The first movement has a rugged intensity that recalls Klemperer, and the insanely powerful, crushing brass chords that usher in the recapitulation have to be heard to be believed. Here is another case where taking a risk pays off: Eschenbach really slams on the brakes here, and if you’re going to do that the brass had better blow their collective lips off–and so they do. The very slow but overwhelming percussion crescendo in the finale offers another example of exactly the same tactic. Actually, the first (instrumental) half of the finale doesn’t drag at all, and the concluding chorus really does deliver the goods thanks in large part to the weighty and perfectly balanced presence of the organ.

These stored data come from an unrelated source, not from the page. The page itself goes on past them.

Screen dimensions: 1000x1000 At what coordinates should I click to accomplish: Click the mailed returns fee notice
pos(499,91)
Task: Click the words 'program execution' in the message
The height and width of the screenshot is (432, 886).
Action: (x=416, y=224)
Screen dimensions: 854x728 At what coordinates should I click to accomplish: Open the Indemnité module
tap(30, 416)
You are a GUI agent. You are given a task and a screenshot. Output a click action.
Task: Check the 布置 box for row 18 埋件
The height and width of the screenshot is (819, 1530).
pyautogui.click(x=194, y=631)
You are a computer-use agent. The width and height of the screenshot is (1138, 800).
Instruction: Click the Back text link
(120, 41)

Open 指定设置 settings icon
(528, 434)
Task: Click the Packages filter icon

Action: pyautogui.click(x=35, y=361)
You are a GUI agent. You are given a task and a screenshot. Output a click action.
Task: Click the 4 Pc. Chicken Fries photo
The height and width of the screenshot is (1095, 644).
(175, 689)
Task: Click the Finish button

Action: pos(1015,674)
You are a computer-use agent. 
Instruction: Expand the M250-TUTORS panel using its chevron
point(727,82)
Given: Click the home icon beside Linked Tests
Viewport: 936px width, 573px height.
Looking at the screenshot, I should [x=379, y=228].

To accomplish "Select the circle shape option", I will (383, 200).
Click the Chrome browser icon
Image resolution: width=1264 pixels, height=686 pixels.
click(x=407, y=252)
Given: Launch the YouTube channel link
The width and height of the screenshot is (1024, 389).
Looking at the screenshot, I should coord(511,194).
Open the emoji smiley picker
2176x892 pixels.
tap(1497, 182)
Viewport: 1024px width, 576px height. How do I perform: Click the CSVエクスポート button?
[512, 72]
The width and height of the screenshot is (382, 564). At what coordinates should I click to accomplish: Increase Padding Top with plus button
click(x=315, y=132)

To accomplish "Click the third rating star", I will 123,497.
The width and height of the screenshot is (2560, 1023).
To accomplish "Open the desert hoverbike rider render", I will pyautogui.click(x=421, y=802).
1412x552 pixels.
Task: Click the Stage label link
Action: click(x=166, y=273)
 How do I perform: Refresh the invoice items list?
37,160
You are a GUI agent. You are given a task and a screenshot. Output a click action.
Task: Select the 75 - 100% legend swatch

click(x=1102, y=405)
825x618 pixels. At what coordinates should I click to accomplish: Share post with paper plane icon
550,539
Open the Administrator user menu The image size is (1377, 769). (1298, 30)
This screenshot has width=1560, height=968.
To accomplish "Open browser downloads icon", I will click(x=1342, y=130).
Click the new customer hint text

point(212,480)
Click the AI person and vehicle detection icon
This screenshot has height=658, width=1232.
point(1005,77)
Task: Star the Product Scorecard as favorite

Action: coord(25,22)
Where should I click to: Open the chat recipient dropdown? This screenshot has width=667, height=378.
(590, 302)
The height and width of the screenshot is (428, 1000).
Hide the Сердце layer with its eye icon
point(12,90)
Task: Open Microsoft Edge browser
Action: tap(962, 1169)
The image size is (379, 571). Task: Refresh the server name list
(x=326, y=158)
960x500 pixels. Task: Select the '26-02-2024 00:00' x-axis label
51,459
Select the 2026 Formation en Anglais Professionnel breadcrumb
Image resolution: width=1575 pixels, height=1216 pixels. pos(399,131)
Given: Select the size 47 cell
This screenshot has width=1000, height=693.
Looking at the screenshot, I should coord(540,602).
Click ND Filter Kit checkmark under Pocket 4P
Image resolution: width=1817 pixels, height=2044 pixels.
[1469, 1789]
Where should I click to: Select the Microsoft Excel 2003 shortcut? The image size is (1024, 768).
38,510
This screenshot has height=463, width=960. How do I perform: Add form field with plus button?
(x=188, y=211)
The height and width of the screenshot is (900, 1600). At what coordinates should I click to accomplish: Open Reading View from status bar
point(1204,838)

The live sonics are a bit cavernous and a touch low-level, but very rich in the bass and nicely complementary to the atmospherics of the performance as a whole. The soft tam-tam in the first movement (and elsewhere) is excellently caught, for example, but the cymbals are oddly off-mike, and this robs some of the climaxes of the power that Eschenbach is clearly conjuring from everyone else. In all other respects, though, the playing of the Philadelphia Orchestra is pretty outstanding: rich strings, gutsy brass (as already suggested), and poetic winds (solo oboe particularly). Ultimately, with so many choices available at such a high level of interpretive and technical accomplishment, the question nowadays is not so much whether this is “the best” Mahler 2 available, but rather, does it offer enough special moments to reward repeated listening. Yes, it does.